Na edição em que publicamos a reportagem sobre o Festival de Vilar de Mouros, uma das entrevistadas foi Eda Gonçalves Alves, portadora de uma doença grave e rara (fibrose quística), motivo do lançamento de uma campanha de recolha de assinaturas a enviar à Assembleia da República para que o Estado apoie a Terapia Fágica, quando os antibióticos deixam de ser eficazes, após as bactérias se tornarem resistentes.
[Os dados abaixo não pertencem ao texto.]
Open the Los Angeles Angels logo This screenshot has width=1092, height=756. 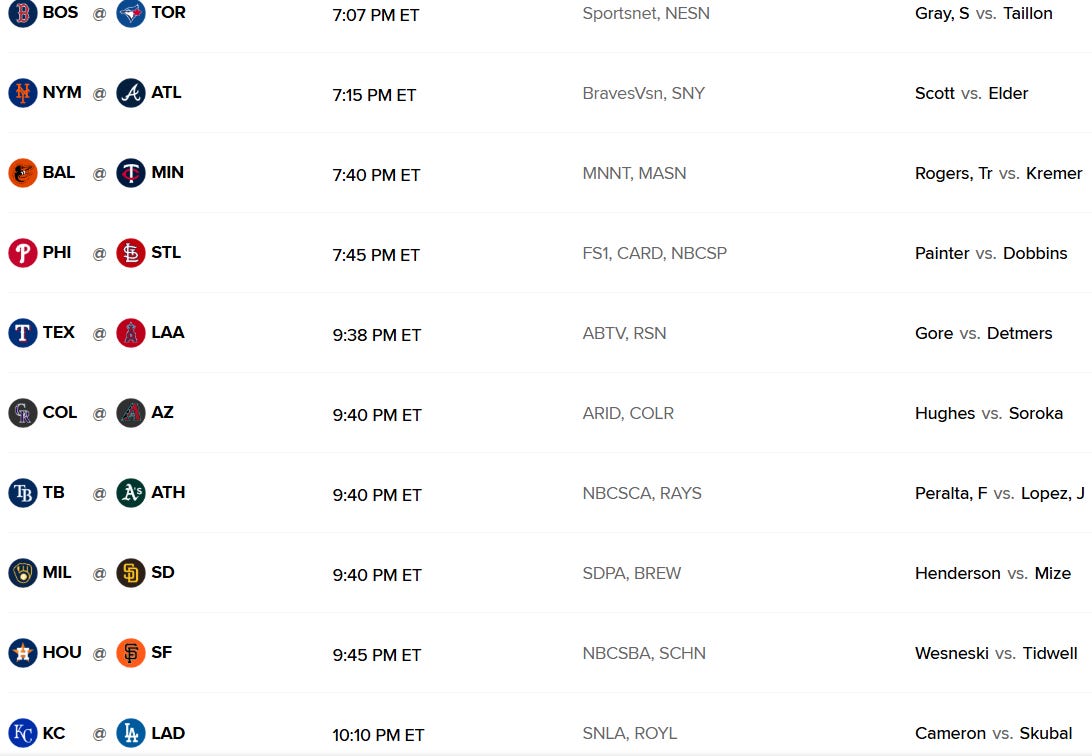(131, 333)
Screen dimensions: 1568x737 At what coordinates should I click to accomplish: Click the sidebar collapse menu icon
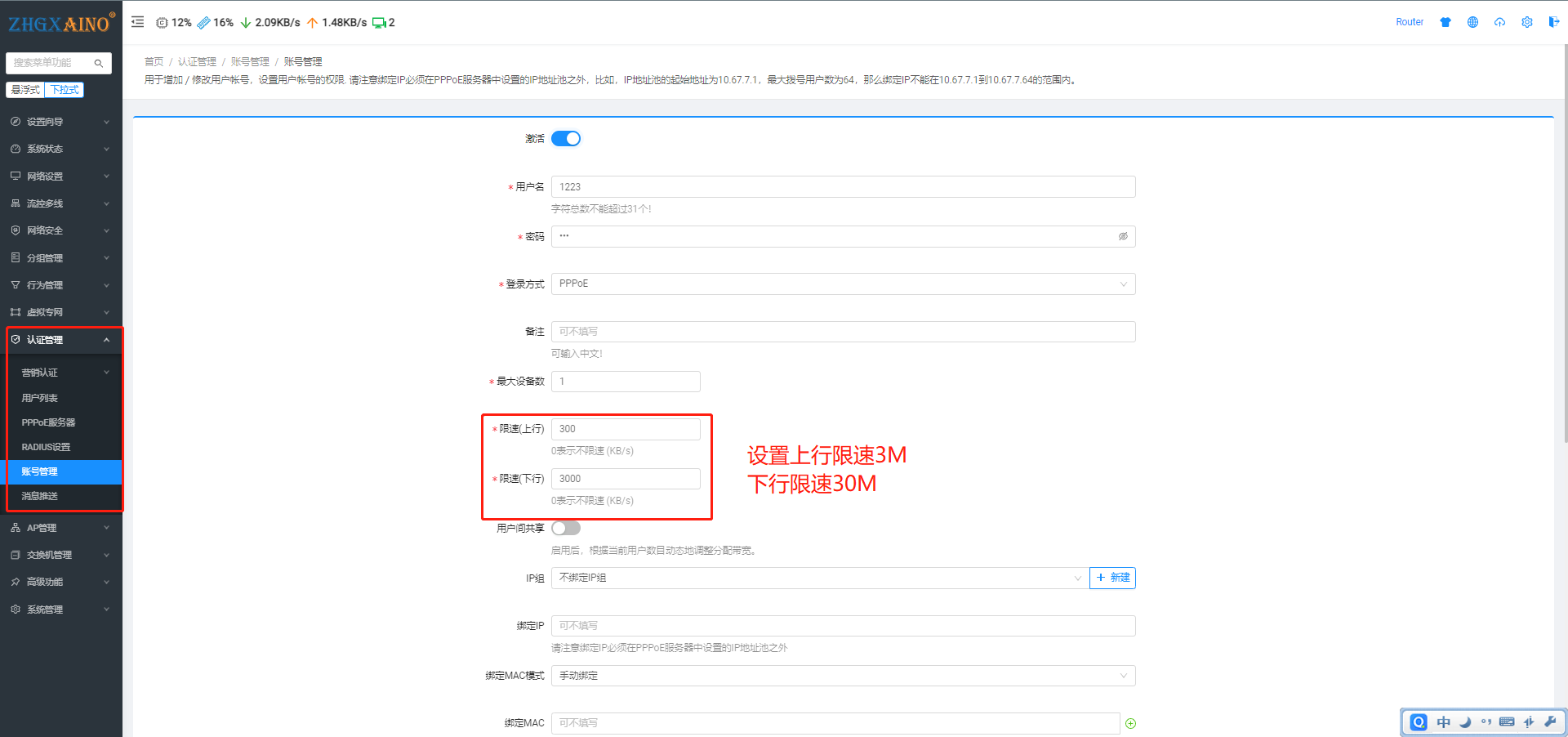(x=137, y=22)
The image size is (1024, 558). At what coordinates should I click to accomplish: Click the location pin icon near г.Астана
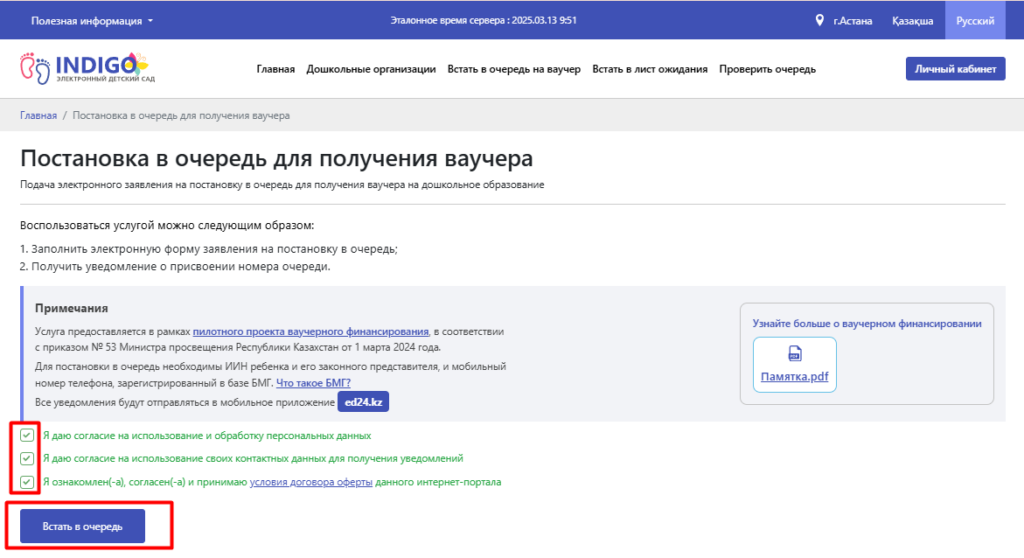point(819,20)
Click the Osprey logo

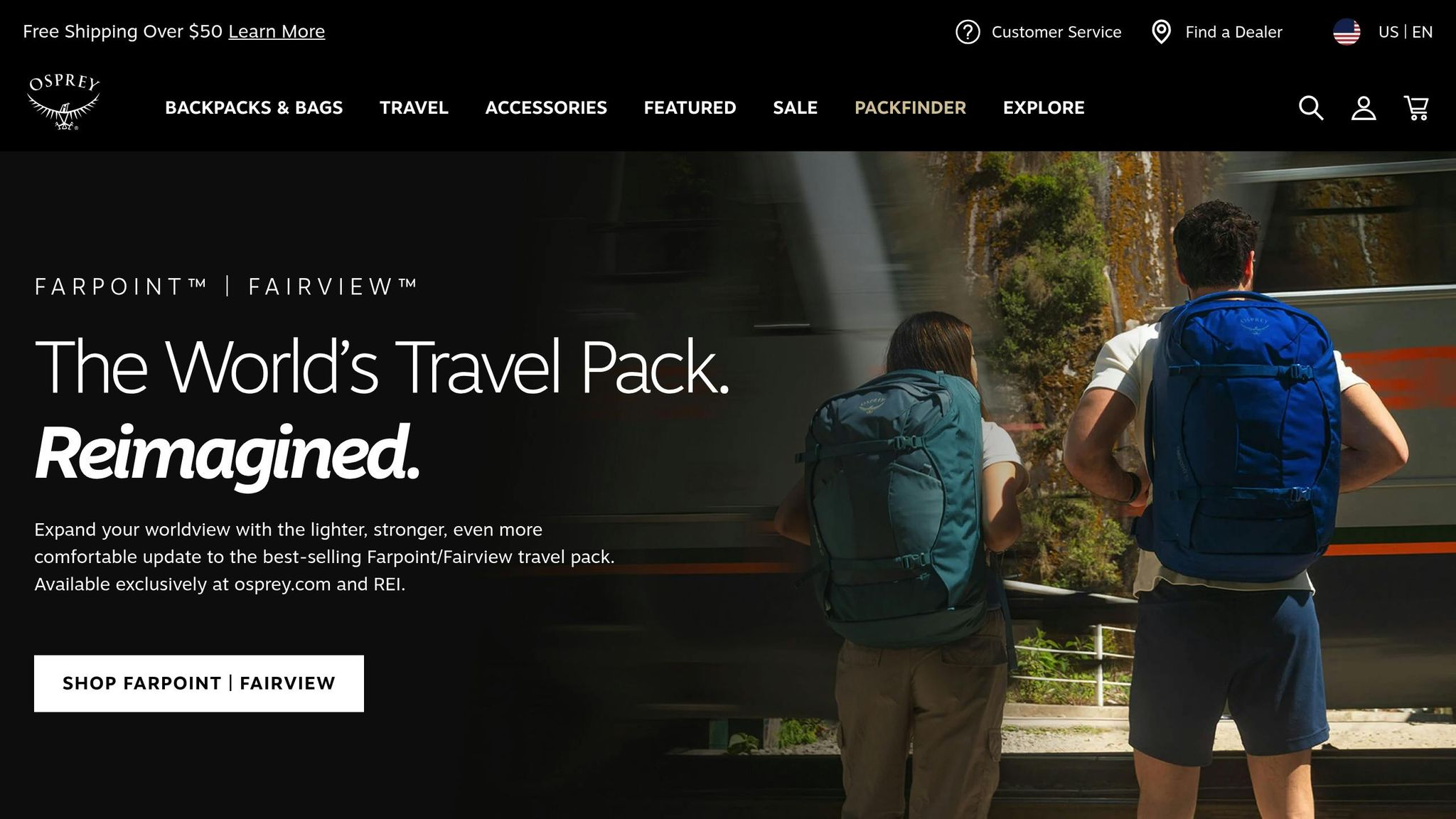[x=64, y=102]
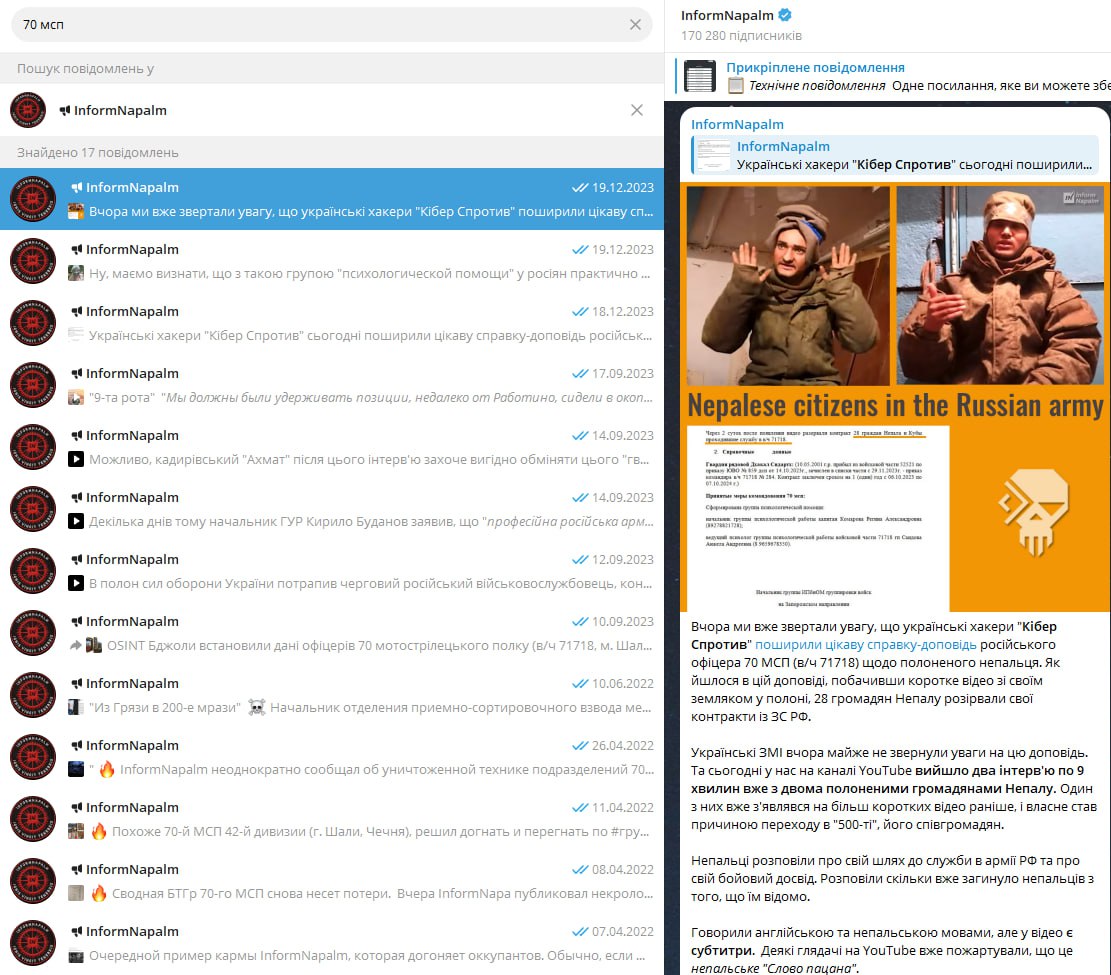Remove the InformNapalm search filter chip
Viewport: 1111px width, 975px height.
pyautogui.click(x=636, y=110)
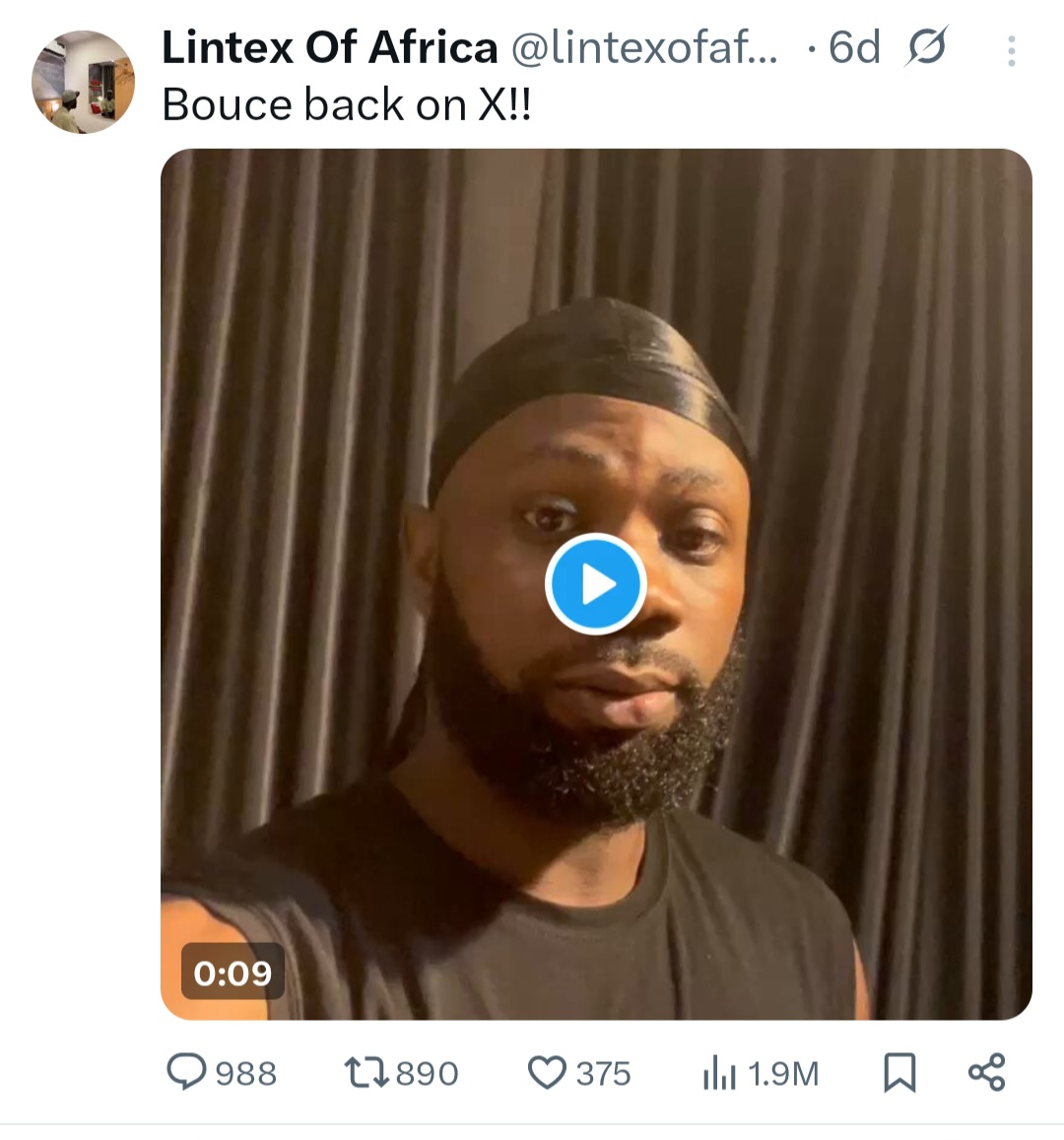Click the 988 replies count
This screenshot has width=1064, height=1140.
pyautogui.click(x=245, y=1073)
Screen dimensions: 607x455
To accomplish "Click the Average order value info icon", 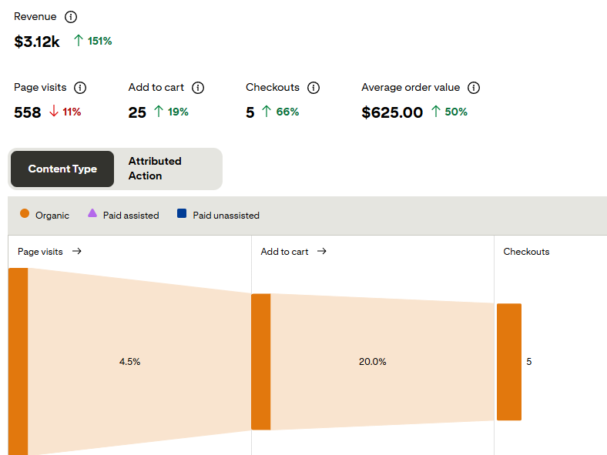I will pos(474,88).
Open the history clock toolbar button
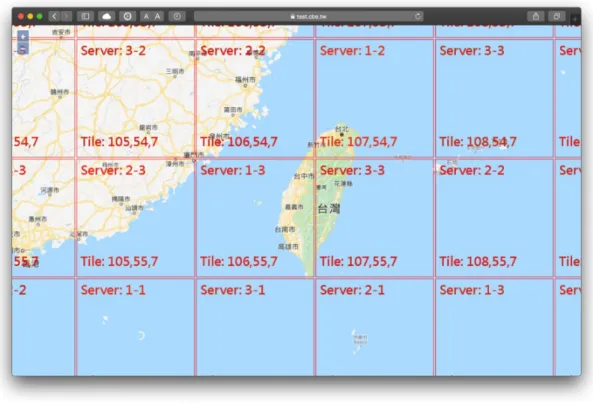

"Portugal é dos países Europeus com uma das maiores taxas de prevalência de infeções resistentes aos antibióticos. A resistência aos antibióticos é um problema grave de saúde pública com custos elevados para o sistema de saúde nacional. Por este motivo Portugal poderá beneficiar de terapias alternativas e complementares ao uso de antibióticos, nomeadamente a terapia fágica. Esta abordagem terapêutica utiliza bacteriófagos (vírus que infetam especificamente bactérias). Os bacteriófagos são muito específicos e por isso só infetam e matam a bactéria hospedeira. Deste modo são capazes de controlar uma infeção bacteriana sem provocar danos no microbioma comensal. Para além disso não têm toxicidade associada o que os torna muito seguros e bem tolerados. Na Terapia Fágica, os bacteriófagos são produzidos em condições muito controladas e incorporados em cocktails terapêuticos especificamente desenvolvidos para o tratamento de uma infeção em particular, e por isso configuram uma abordagem terapêutica personalizada.
Dado o seu perfil de segurança, esta terapêutica pode ser utilizada em crianças e adultos.
A dose, número de administrações diárias e a duração do tratamento são individualizados, tendo em conta as particularidades de cada caso."